Transport of H2S and HS- across the human red blood cell membrane: rapid H2S diffusion and AE1-mediated Cl-/HS- exchange

The rates of H2S and HS- transport across the human erythrocyte membrane were estimated by measuring rates of dissipation of pH gradients in media containing 250 mu M H2S/HS-. Net acid efflux is caused by H2S/HS- acting analogously to CO2/HCO3- in the Jacobs-Stewart cycle. The steps are as follows: 1) H2S efflux through the lipid bilayer and/or a gas channel, 2) extracellular H2S deprotonation, 3) HS- influx in exchange for Cl-, catalyzed by the anion exchange protein AE1, and 4) intracellular HS- protonation. Net acid transport by the Cl-/HS-/H2S cycle is more efficient than by the Cl-/HCO3-/CO2 cycle because of the rapid H2S-HS- interconversion in cells and medium.
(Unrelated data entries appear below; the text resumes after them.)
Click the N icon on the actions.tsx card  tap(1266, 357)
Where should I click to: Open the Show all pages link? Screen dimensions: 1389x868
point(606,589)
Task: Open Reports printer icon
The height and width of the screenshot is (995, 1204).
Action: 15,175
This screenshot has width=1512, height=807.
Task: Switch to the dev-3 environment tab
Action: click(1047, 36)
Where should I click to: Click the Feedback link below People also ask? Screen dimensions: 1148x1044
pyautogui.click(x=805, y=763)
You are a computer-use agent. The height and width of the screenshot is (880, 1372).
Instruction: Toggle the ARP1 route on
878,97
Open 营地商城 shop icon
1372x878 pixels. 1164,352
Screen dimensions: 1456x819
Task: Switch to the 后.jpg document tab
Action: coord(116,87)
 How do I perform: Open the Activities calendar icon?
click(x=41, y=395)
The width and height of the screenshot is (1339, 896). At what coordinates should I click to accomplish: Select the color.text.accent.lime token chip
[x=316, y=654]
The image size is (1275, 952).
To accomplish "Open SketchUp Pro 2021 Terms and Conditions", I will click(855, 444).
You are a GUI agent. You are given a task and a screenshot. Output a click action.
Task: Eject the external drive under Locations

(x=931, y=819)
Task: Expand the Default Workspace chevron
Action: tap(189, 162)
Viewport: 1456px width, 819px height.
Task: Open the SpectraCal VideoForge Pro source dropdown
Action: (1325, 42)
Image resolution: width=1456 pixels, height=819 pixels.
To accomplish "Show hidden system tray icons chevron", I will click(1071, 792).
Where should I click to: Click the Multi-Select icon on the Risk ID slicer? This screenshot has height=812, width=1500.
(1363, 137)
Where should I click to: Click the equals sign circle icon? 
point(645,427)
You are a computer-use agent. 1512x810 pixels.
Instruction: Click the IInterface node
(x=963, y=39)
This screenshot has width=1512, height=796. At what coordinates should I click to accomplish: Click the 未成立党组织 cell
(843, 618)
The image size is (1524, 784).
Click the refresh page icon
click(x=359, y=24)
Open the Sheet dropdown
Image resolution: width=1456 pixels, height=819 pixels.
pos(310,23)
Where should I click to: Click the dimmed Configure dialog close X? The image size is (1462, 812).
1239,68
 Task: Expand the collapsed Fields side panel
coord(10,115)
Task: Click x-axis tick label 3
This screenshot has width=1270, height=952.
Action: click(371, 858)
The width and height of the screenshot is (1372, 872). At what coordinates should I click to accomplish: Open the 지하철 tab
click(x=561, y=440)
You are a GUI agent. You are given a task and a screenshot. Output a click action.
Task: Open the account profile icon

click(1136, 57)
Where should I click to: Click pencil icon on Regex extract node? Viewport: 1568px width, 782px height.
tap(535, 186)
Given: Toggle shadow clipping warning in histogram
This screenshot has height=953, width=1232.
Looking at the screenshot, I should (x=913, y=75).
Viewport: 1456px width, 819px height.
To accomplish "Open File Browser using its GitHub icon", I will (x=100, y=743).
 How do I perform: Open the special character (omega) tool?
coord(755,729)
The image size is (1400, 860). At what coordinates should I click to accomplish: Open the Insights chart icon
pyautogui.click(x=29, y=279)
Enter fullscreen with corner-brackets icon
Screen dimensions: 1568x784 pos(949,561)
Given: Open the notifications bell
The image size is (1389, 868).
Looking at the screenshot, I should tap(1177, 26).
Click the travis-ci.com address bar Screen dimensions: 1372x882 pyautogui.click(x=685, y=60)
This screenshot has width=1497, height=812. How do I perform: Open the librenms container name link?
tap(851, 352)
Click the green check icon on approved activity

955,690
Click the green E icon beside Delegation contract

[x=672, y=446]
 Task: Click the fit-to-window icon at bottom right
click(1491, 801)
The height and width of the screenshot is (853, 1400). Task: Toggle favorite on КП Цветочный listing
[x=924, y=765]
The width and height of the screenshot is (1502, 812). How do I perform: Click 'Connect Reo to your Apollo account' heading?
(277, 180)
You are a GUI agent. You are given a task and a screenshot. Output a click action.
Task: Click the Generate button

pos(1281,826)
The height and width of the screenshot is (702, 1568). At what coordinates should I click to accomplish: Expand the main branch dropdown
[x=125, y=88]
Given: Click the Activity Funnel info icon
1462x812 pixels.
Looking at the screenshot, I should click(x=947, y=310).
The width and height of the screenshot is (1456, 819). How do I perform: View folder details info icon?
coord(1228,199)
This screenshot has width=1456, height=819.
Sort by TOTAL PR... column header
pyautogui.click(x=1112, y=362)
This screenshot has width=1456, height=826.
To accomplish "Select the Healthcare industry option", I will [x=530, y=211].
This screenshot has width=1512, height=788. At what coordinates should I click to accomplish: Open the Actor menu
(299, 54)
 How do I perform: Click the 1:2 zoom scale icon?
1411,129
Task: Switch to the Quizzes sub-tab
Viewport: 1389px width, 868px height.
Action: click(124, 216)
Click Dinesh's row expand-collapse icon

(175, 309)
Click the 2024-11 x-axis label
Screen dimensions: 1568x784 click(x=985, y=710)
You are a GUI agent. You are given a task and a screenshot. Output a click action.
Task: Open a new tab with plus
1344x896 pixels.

The rates of acid transport were analyzed by solving the mass flow equations for the cycle to produce estimates of the HS- and H2S. transport rates. The data indicate that HS- is a very good substrate for AE1; the Cl-/HS- exchange rate is about one-third as rapid as Cl-/HCO3- exchange. The H2S permeability coefficient must also be high (>10(-2) cm/s, half time <0.003 s) to account for the pH equilibration data. The results imply that H2S and HS- enter erythrocytes very rapidly in the microcirculation of H2S-producing tissues, thereby acting as a sink for H2S and lowering the local extracellular concentration, and the fact that HS- is a substrate for a Cl-/HCO3 exchanger indicates that some effects of exogenous H2S/HS- may not result from a regulatory role of H2S but, rather, from net acid flux by H2S and HS- transport in a Jacobs-Stewart cycle.